LOOM Neural Engine
Deterministic, CPU-first neural runtime with WebGPU acceleration. One JSON model format across Go, TypeScript/JavaScript, Python, C#, C-ABI, and WASM. Identical outputs across every platform.
What's New in v0.0.8
The "NeuroSymbolic" update brings recursive clustering, transformer components, and native MoE routing.
New KMeansLayer enables differentiable clustering and symbolic reasoning within the neural
graph.
Native support for Multi-Head Attention (MHA), AdaNorm, GELU, and advanced Softmax variants.
Native Mixture-of-Experts routing using Grid Softmax and Grid Scatter modes.
Geometric weight interpolation combined with backpropagation for robust adaptation.
Full support for saving and loading complex, nested architectures using the Safetensors format.
Comprehensive benchmarking for int8, uint16, float64, and more.
GPU Acceleration Update: As of v0.0.8, WebGPU acceleration is enabled for standard
Forward/Backward.
Note that Step-based execution, Neural Tweening, and K-Means currently
run on CPU only.
Beyond Traditional Networks
Loom introduces revolutionary concepts that break free from sequential bottlenecks, enabling parallel processing and spatial organization.
The Bottleneck
Traditional neural networks think sequentially—like cars at a red light. Every layer must lock, process, and wait. If one layer stalls, the entire intelligence grinds to a halt.

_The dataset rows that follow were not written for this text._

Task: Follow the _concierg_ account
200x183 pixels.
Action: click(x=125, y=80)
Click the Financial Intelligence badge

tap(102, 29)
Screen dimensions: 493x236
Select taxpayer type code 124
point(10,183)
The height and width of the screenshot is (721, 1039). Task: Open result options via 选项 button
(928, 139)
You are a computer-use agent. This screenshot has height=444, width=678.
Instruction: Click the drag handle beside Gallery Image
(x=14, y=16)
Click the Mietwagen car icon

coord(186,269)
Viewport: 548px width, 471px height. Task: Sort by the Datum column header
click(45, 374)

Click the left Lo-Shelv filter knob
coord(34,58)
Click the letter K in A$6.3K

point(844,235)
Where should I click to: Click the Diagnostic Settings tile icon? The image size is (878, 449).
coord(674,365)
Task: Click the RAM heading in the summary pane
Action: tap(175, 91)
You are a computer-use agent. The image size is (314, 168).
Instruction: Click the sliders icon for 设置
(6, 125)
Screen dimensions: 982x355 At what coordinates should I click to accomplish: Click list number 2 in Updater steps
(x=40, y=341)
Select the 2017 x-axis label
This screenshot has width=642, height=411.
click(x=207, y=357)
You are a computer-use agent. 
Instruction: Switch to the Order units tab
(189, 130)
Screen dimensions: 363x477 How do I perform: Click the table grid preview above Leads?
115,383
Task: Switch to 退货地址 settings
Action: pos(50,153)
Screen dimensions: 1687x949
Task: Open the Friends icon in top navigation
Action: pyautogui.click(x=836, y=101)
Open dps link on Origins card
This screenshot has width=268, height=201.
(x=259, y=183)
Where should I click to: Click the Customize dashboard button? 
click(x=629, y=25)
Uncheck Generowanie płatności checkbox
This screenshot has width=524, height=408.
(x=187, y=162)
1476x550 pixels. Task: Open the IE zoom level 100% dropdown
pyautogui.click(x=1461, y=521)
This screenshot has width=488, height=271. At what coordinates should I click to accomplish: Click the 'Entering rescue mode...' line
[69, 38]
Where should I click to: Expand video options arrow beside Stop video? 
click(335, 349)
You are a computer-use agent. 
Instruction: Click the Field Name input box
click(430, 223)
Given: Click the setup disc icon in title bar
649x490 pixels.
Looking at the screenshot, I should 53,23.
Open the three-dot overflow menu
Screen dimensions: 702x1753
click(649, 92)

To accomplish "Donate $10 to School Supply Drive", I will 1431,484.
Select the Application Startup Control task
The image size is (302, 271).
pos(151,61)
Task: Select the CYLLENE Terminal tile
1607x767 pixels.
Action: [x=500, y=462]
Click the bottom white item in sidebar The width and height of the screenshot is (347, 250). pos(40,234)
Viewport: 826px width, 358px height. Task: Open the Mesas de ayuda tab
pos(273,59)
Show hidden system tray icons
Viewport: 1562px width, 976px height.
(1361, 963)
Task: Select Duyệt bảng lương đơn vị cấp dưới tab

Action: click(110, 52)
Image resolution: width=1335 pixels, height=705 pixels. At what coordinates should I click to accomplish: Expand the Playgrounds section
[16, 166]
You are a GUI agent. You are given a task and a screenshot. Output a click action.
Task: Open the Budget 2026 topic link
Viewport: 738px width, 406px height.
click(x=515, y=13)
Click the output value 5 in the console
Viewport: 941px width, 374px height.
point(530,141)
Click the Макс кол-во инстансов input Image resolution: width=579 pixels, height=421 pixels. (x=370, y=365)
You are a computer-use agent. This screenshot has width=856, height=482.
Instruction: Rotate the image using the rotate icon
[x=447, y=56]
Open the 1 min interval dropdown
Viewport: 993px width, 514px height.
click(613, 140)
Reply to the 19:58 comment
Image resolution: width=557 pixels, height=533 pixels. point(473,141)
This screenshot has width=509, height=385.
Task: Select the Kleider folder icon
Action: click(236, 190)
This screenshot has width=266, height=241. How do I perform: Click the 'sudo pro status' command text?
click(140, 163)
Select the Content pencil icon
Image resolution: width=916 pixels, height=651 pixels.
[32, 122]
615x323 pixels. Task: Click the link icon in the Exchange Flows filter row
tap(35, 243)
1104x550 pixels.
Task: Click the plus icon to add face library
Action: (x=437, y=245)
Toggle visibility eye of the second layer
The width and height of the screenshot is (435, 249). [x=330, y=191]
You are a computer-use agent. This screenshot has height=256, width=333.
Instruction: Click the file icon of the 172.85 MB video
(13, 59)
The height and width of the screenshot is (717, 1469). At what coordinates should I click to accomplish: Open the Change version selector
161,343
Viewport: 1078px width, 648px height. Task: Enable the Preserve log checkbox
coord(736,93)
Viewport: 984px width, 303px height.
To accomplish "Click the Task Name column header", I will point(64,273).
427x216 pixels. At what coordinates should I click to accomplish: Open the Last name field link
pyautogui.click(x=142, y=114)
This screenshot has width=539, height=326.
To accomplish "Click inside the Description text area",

The Roundabout (Stepping Mode)
Loom replaces the red light with a roundabout. In Stepping Mode, data flow is continuous—early layers ingest new data while deeper layers think about previous context. Training and inference happen simultaneously.
The 3D Grid (Zig-Zag)
Traditional models are flat stacks of pancakes. Loom models live in a 3D grid. Signals don't just go up—they travel through space, zig-zagging through rows and columns for spatial organization.
Infinite Connections (Starburst)
With Parallel Linking, any part of the brain can talk to any other part instantly. A central hub broadcasts simultaneously to multiple corners—skipping the line entirely.
What Makes LOOM Different
Key points from the LOOM capability report: deterministic, cross-language, CPU-first.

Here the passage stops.